_SUPPLIED DATA_:
--------

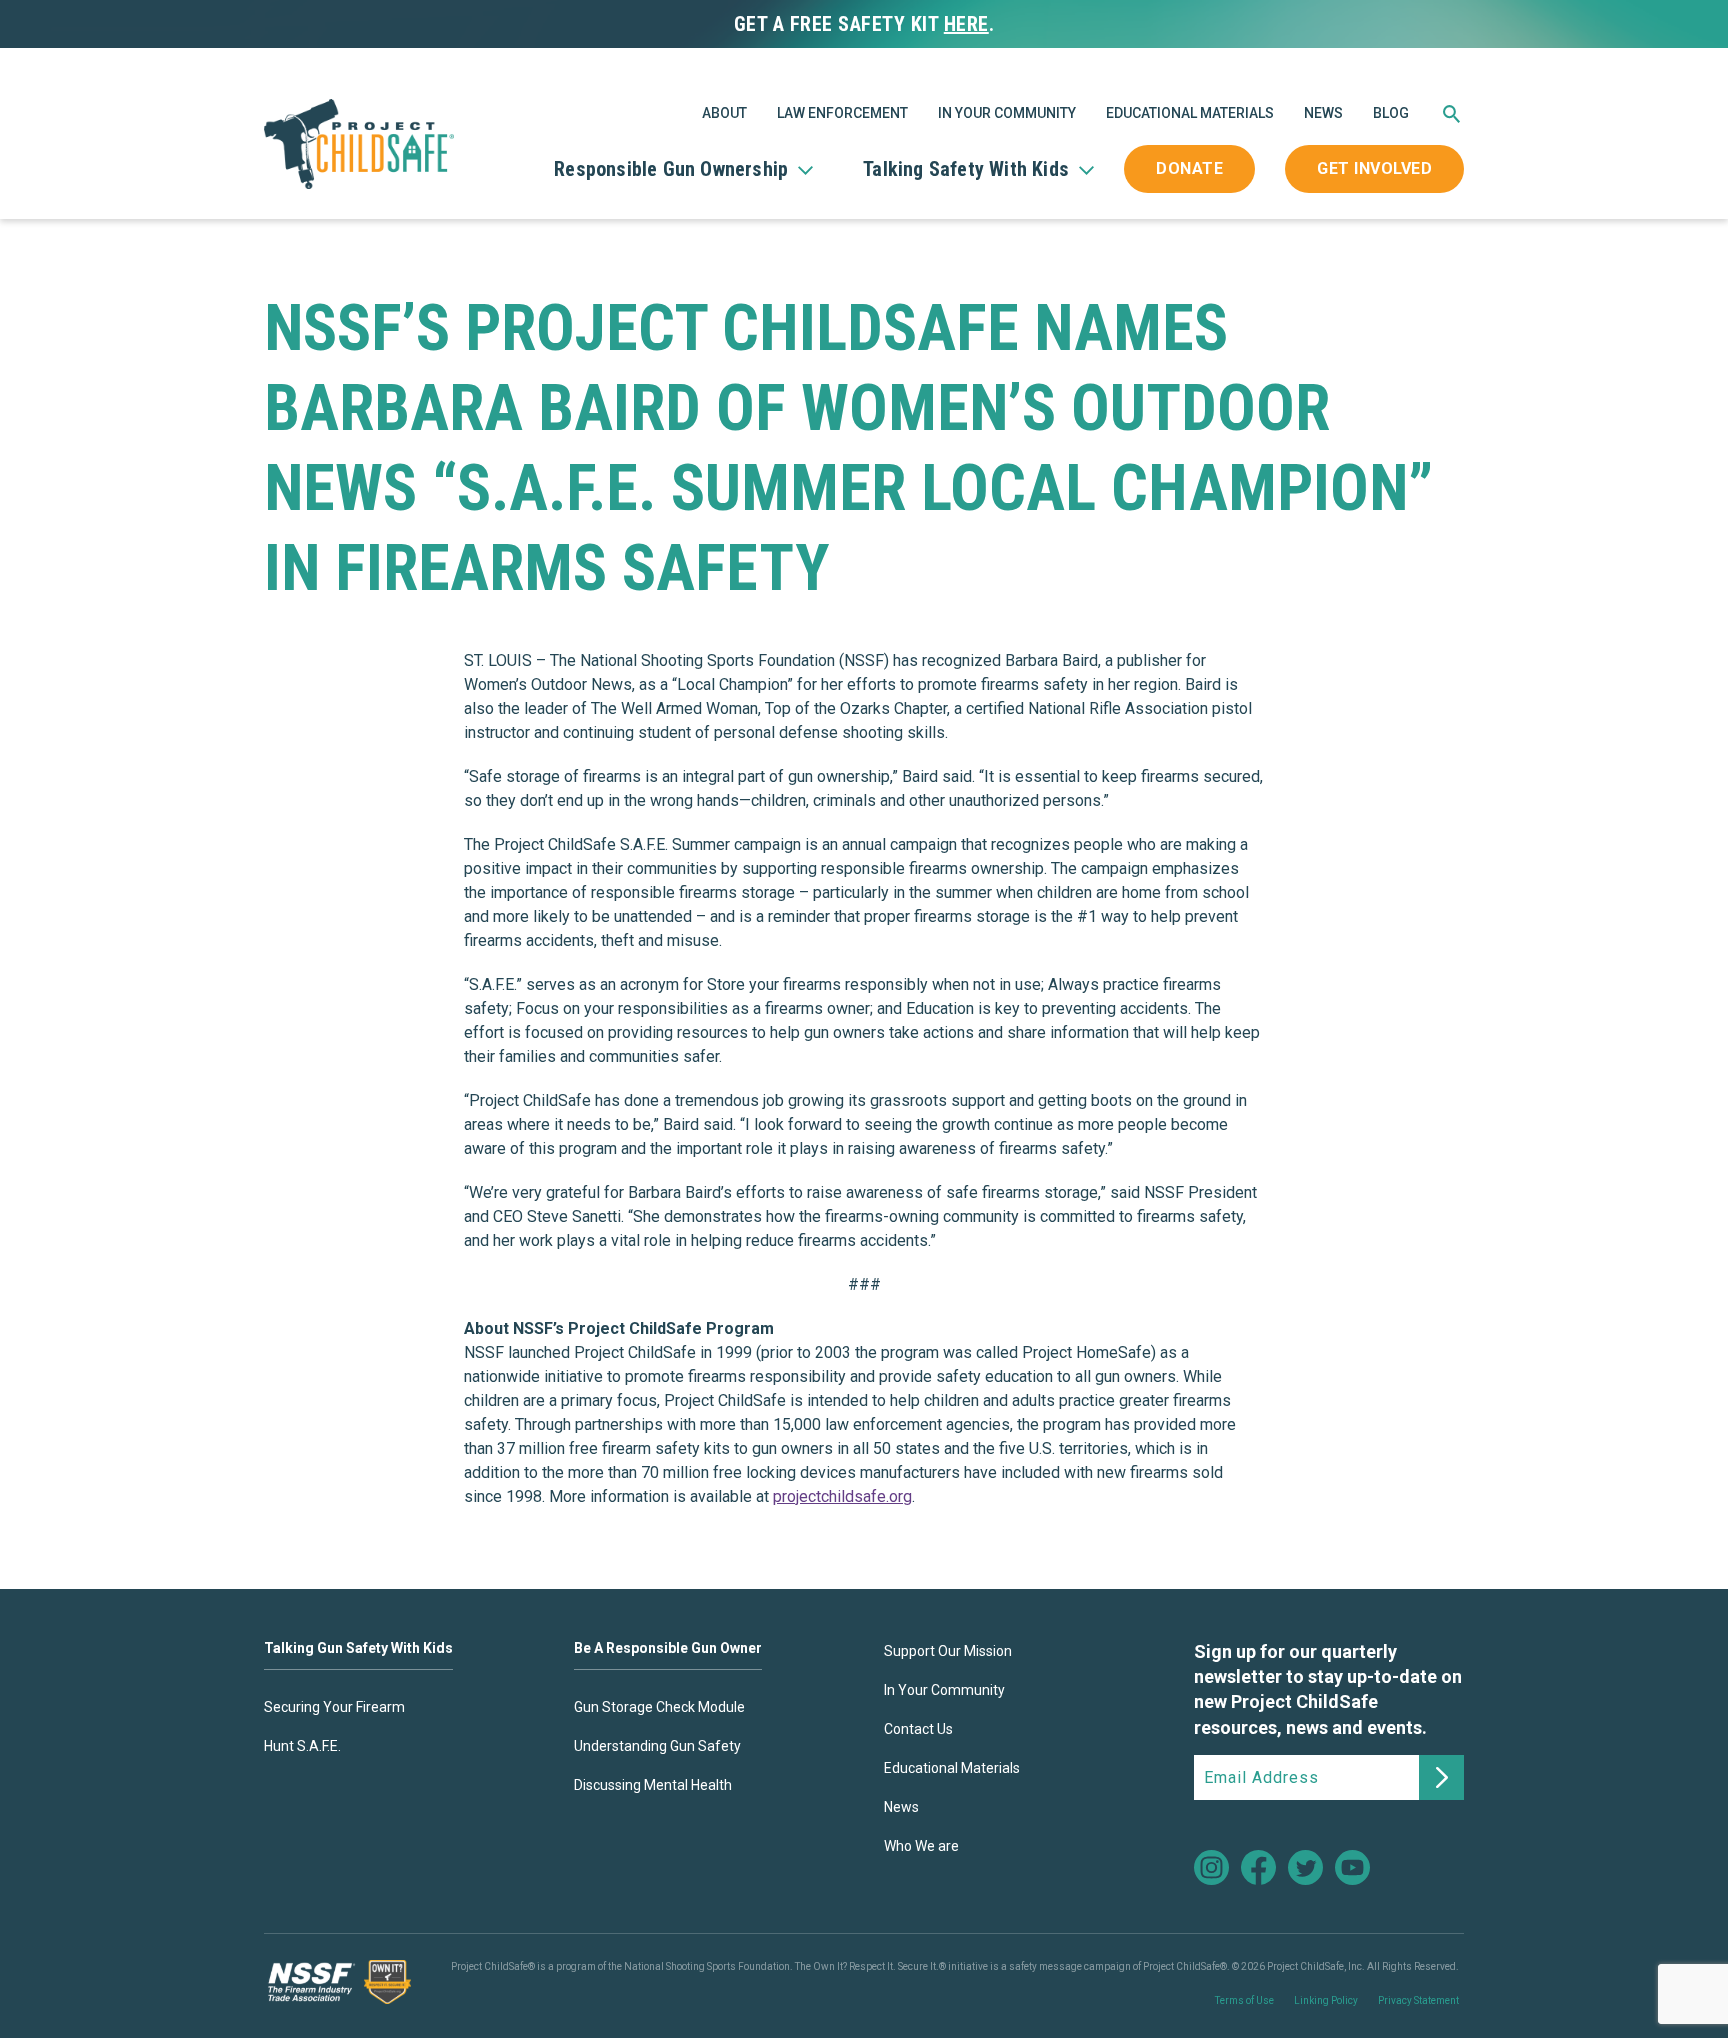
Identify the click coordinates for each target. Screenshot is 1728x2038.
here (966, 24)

--------

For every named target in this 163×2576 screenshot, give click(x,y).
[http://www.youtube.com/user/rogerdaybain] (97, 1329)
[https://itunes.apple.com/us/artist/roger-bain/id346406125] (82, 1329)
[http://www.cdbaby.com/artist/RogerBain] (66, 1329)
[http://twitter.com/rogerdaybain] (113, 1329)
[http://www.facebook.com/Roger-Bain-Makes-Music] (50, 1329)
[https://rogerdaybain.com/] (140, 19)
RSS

--------

_HOW TO COMPLETE THIS TASK_:
The listing above holds a line with "Identify the click" and a line with "here (966, 24)". Print the stretch from the first through the second, exactly and alone.

_ANSWER TO THIS TASK_:
Identify the click coordinates for each target. Screenshot is 1728x2038.
here (966, 24)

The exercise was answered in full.